Engineering a symbiotic relationship between E. coli and stinkbugs reveals clues about how symbiosis develops
A team of researchers with members affiliated with several institutions in Japan has learned more about the process involved in the development of natural symbiotic relationships by engineering an artificial one between E. coli and stinkbugs.
In their paper published in the journal Nature Microbiology, the group describes how they forced a symbiotic relationship between the bacteria and the insect and what doing so showed them about the evolution of such relationships. Martin Kaltenpoth, with the Max Planck Institute for Chemical Ecology, has published a News & Views piece in the same journal issue outlining the work done by the team in Japan.
Prior research has shown that there are very large numbers of examples of symbiotic relationships in the natural world—the bacteria in the human gut that help process food, for example. But little is known about how such relationships come to exist. In this new effort, the researchers sought to learn more about the process that can lead to very different creatures benefiting mutually from each other's abilities.

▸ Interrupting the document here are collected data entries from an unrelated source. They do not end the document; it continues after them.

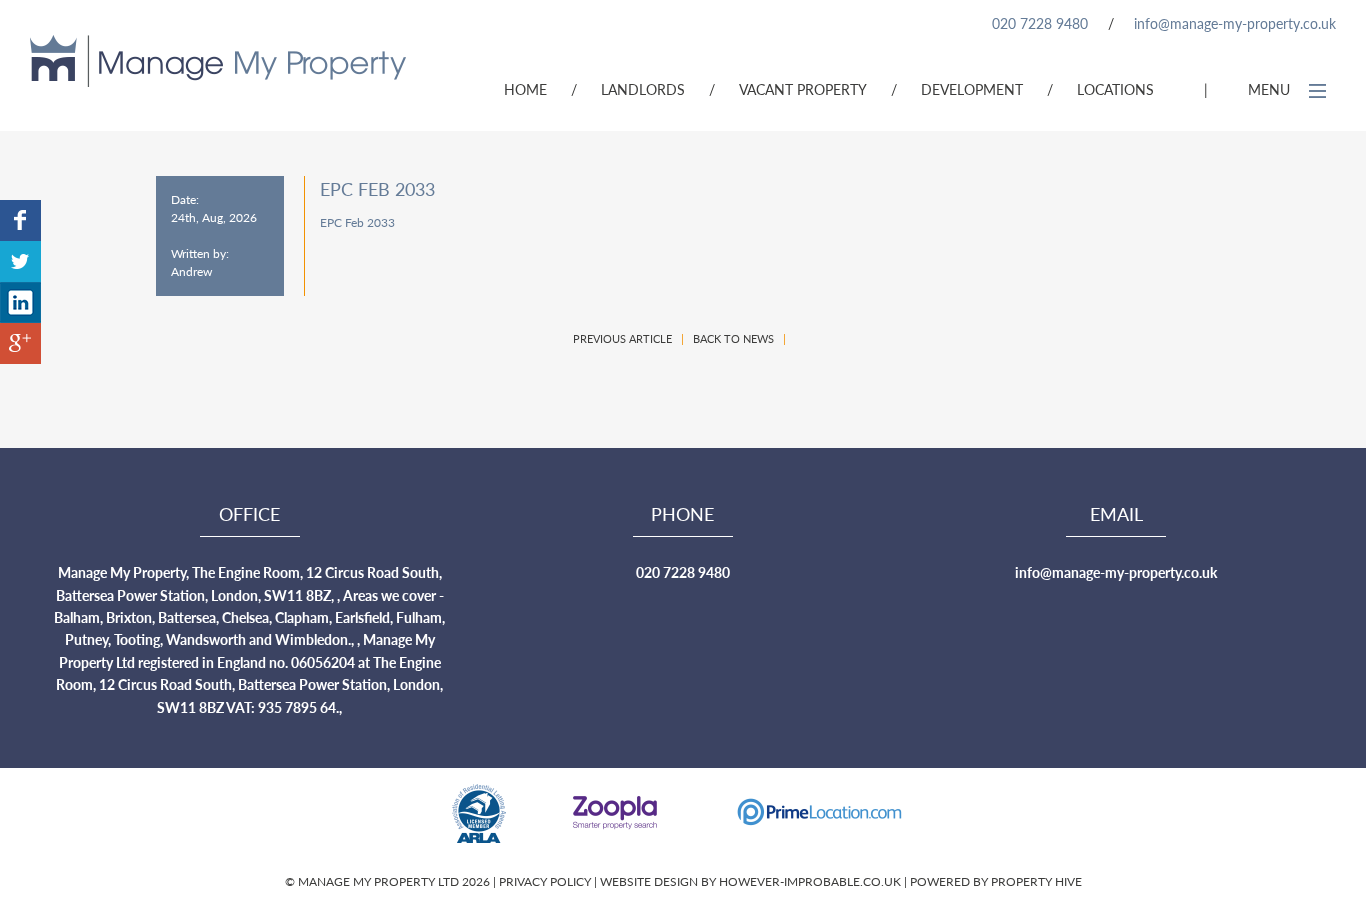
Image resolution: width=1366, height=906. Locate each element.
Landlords (643, 89)
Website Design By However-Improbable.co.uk (750, 881)
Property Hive (1036, 881)
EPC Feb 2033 (357, 222)
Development (972, 89)
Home (525, 89)
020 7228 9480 (1040, 23)
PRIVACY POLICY (546, 881)
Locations (1115, 89)
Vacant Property (803, 89)
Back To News (733, 338)
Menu (1271, 89)
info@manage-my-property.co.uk (1235, 23)
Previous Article (622, 338)
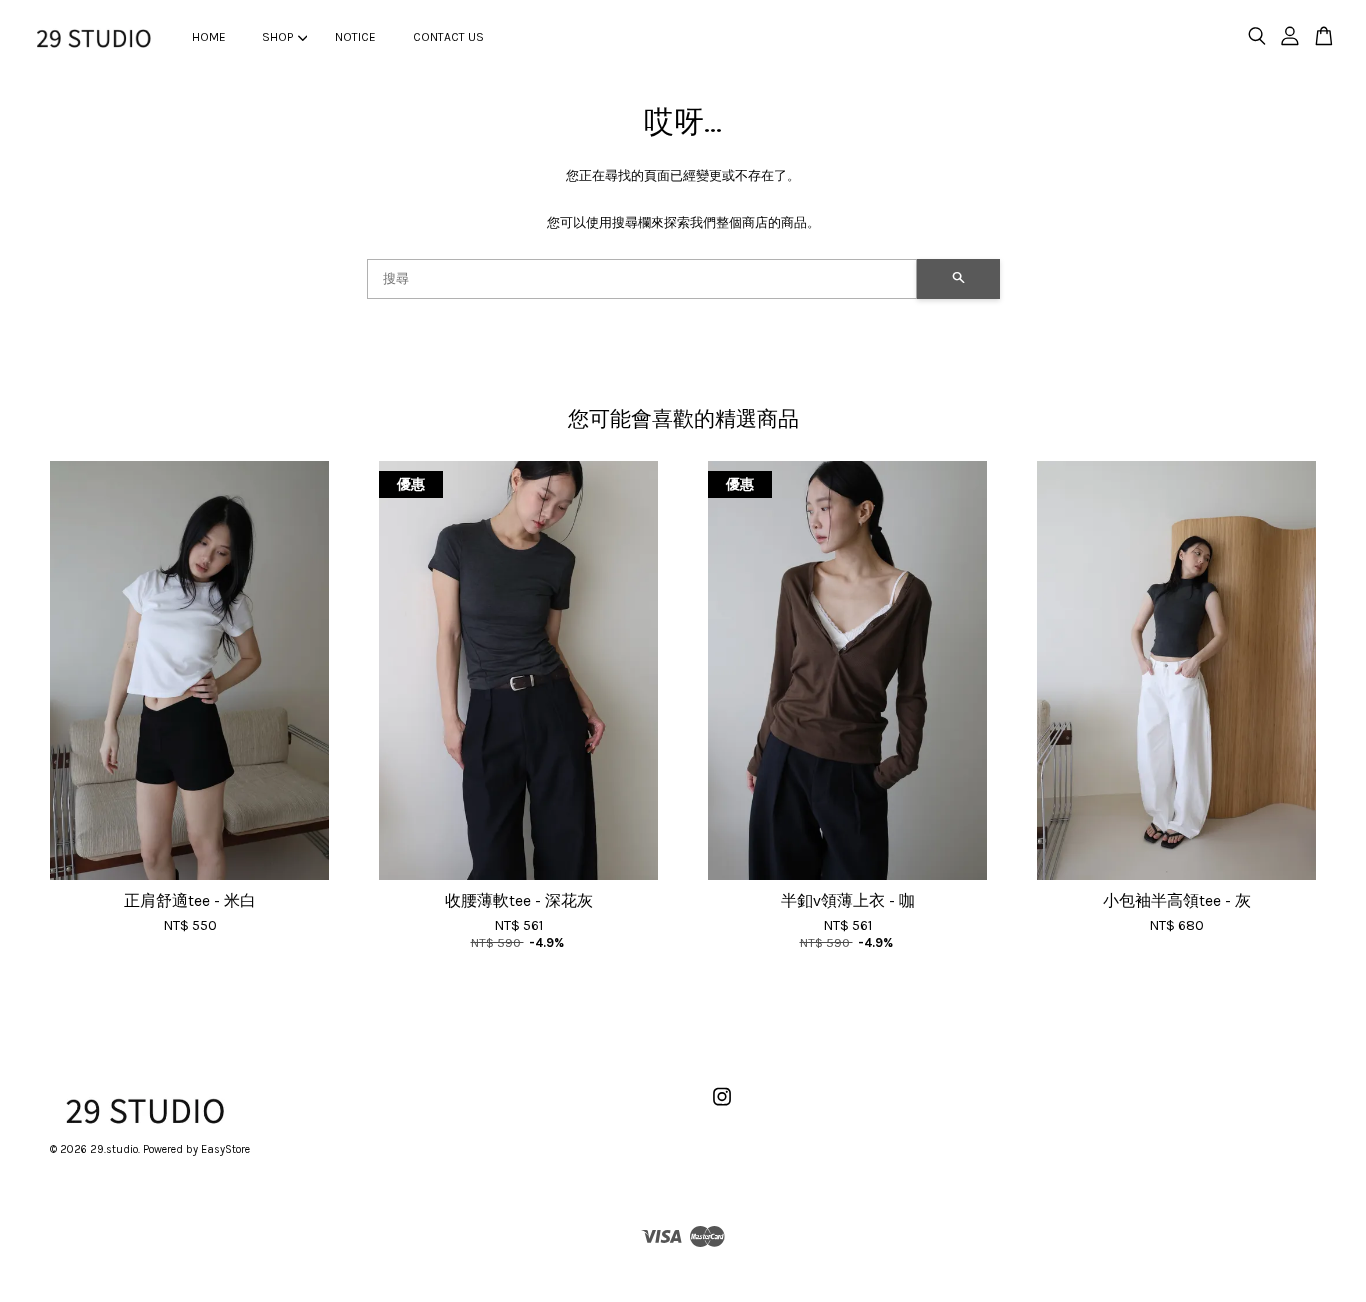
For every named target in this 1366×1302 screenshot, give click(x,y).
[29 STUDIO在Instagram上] (722, 1107)
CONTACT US (448, 37)
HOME (209, 37)
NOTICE (355, 37)
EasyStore (225, 1149)
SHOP (277, 37)
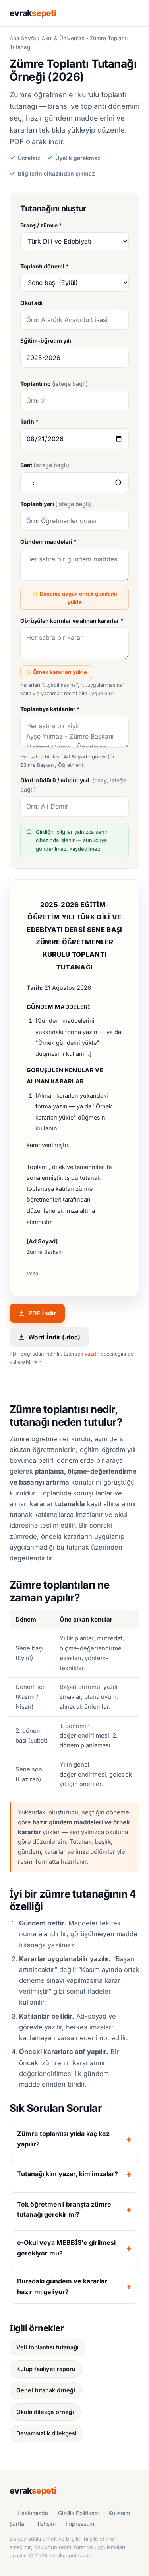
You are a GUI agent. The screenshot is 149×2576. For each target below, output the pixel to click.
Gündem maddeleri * (48, 541)
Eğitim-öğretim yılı (45, 340)
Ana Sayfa (23, 38)
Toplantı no (54, 383)
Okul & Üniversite (63, 38)
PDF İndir (42, 1313)
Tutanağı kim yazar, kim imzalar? (67, 2174)
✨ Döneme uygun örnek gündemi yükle (74, 597)
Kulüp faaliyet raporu (45, 2368)
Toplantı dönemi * (44, 266)
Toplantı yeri (55, 503)
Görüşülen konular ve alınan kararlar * (72, 620)
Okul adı (31, 302)
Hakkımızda (32, 2513)
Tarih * (29, 421)
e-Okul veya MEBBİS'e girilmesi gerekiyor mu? (66, 2247)
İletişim (46, 2523)
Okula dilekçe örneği (45, 2411)
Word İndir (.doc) (54, 1337)
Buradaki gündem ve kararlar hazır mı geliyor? (62, 2286)
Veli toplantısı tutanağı (47, 2347)
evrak (33, 13)
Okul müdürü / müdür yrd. (73, 785)
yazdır (92, 1354)
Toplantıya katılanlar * (50, 709)
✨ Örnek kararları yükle (56, 672)
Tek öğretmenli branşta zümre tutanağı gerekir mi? (64, 2209)
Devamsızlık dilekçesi (46, 2433)
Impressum (80, 2523)
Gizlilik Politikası (78, 2513)
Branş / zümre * (41, 225)
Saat (44, 464)
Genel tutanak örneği (45, 2390)
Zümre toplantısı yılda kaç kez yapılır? (63, 2139)
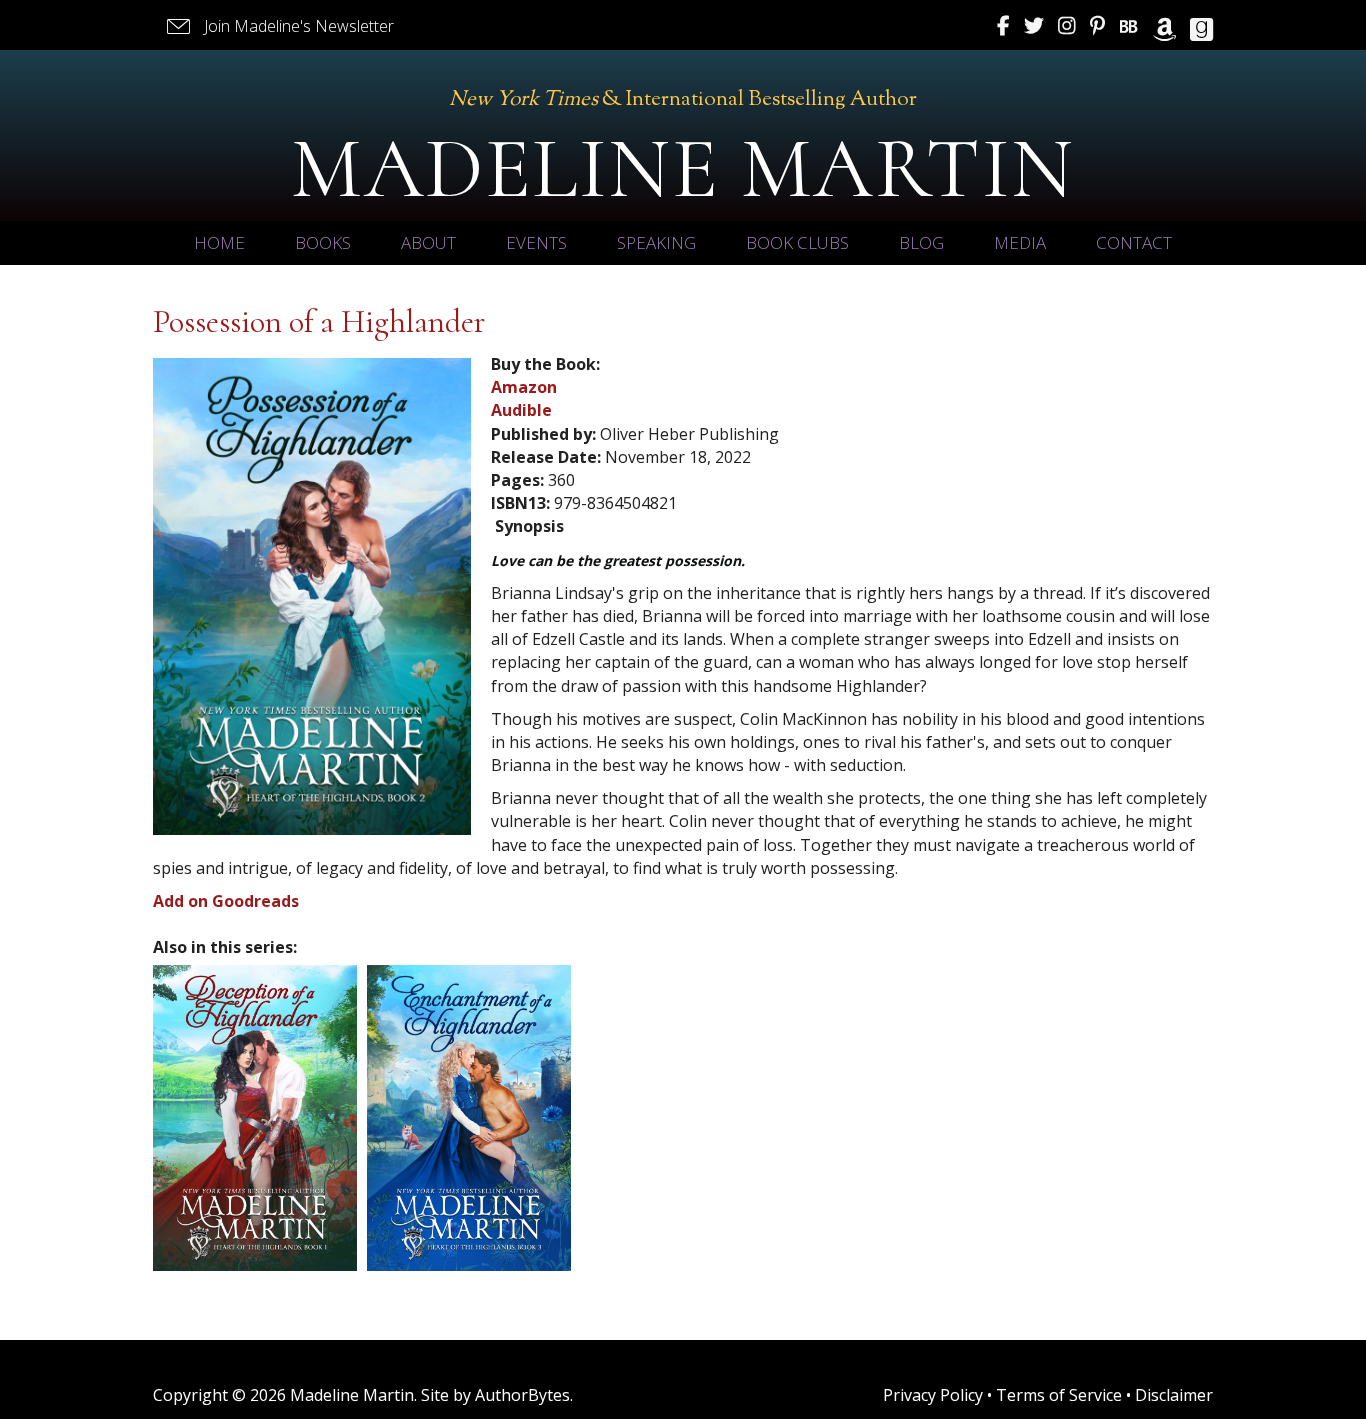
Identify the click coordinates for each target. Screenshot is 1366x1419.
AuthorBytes (522, 1395)
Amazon (524, 387)
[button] (278, 26)
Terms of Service (1059, 1395)
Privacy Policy (933, 1395)
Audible (521, 410)
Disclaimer (1174, 1395)
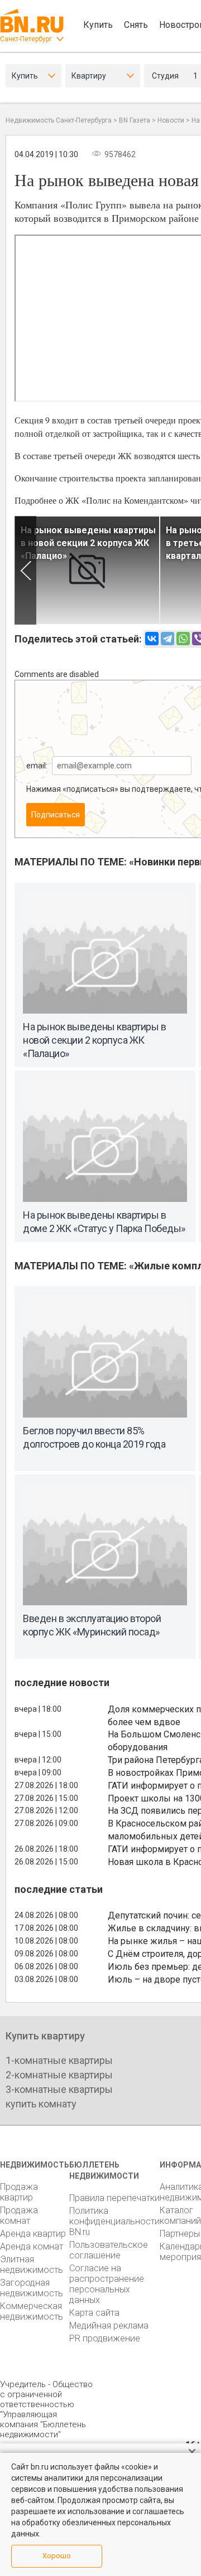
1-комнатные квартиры (59, 2060)
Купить (98, 25)
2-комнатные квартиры (59, 2075)
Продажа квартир (19, 2192)
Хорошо (56, 2555)
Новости (170, 120)
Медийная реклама (109, 2325)
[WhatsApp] (183, 638)
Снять (136, 25)
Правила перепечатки (114, 2198)
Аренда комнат (31, 2246)
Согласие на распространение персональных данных (106, 2284)
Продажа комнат (19, 2215)
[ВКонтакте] (152, 638)
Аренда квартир (33, 2233)
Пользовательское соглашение (108, 2250)
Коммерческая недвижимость (31, 2311)
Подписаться (55, 814)
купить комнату (41, 2104)
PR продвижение (104, 2338)
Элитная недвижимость (31, 2264)
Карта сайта (94, 2312)
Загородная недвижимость (31, 2288)
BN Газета (134, 120)
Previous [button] (25, 570)
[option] (87, 570)
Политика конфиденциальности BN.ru (114, 2221)
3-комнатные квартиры (59, 2089)
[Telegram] (167, 638)
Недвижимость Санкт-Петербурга (59, 120)
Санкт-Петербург (26, 39)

The work by the team involved removing Pantoea sp. bacteria from crypts in the gut of several stinkbugs—prior research has shown that the bacteria is necessary for its survival—and replacing it with E. coli. Predictably, just five to ten percent of the stinkbugs survived. Also, those that survived were not very healthy—they turned from green to brown and shrank in size.
The researchers collected E. coli from the healthiest bugs and placed them in the next generation. They did this over and over for successive generations until the stinkbugs began to look healthy again. Once they became as healthy as those in a control group, the researchers collected samples of E. coli from them and undertook a genetic analysis of them to find out what sorts of changes they had undergone to make them useful to the stinkbug.
They found that just one mutated gene made the difference—one that was involved in disrupting the carbon catabolite repression pathway. The researchers were not able to pinpoint why exactly such a mutation made a difference but suspect it had to do with helping the stinkbug get rid of unhealthy carbon sources. They also note that their work has opened the door a little bit to understanding how symbiotic relationships evolve.